人々を守るのが勇者の役目だとするならば、そうすればいい。魔物に危害を加えさえしなければ、どうだっていいのだ。それで大人しくなるならそうしていてもらおう。
「そして、大聖堂の中に居るあなた達をどうこうできる程、奴らは豪胆ではないはずです。だからこそ、あなた達が外へ出ていくのを期待して、あのように鐘を鳴らしているのでしょうから」
「成程な……我々が人の目がある所に居る限り、我々を秘密裏に始末することも、濡れ衣を着せることもできない、と」
「はい。ですから……皆さん、聞いてください」
アレットは、3人の勇者を順番に見やりつつ、言い含めるように、小さな声で、しかしはっきりと言う。

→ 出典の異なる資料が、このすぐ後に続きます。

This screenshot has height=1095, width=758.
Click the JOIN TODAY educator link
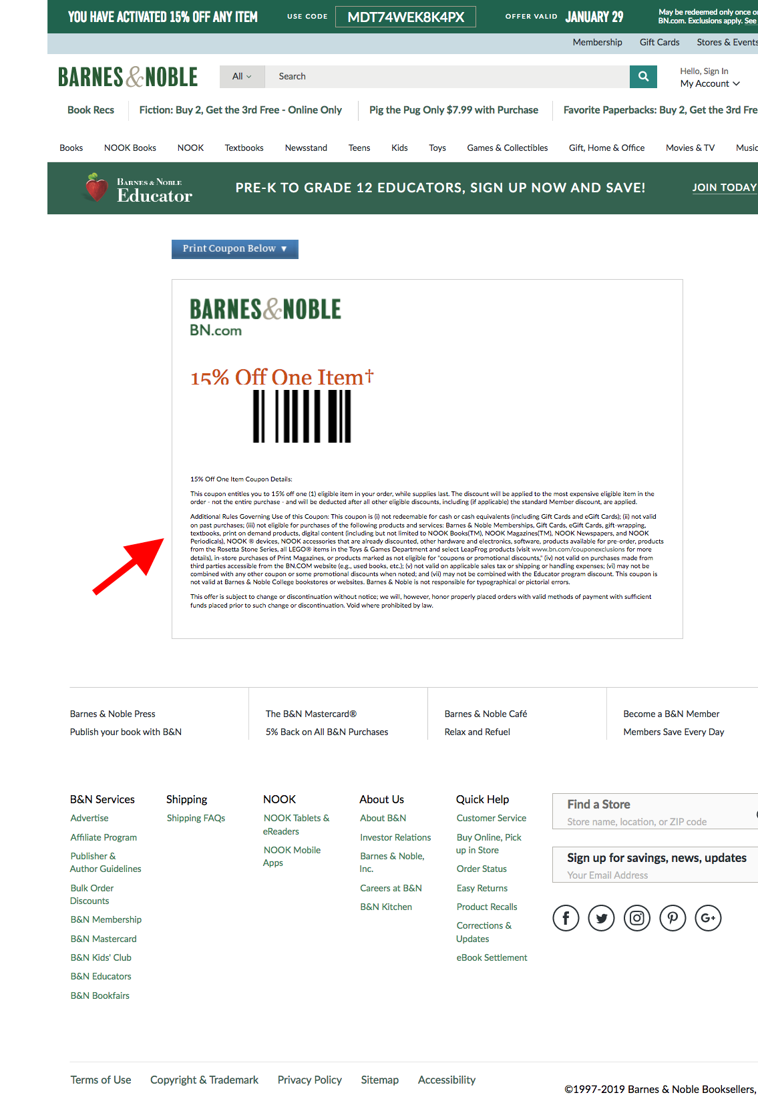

「勇者の方々は、大聖堂から動いてはいけません。人々を守ることはあっても、魔物を倒しに外へ出ていってはいけません。常に人々の中に居てください。大神官が頭を下げても、です」
『大神官が頭を下げても』という下りで、勇者達は皆、にやりと笑う。それにアレットもにっこり笑って応えた。
「魔物もすぐには入ってこられないはずです。それに、まだ、大聖堂を襲いに来ると決まったわけでもないのでしょう?なら……」
そして、そこでたっぷり一呼吸分、間を置いて……。
「……ゴネましょう!」
アレットは不敵な笑みで、そう言った。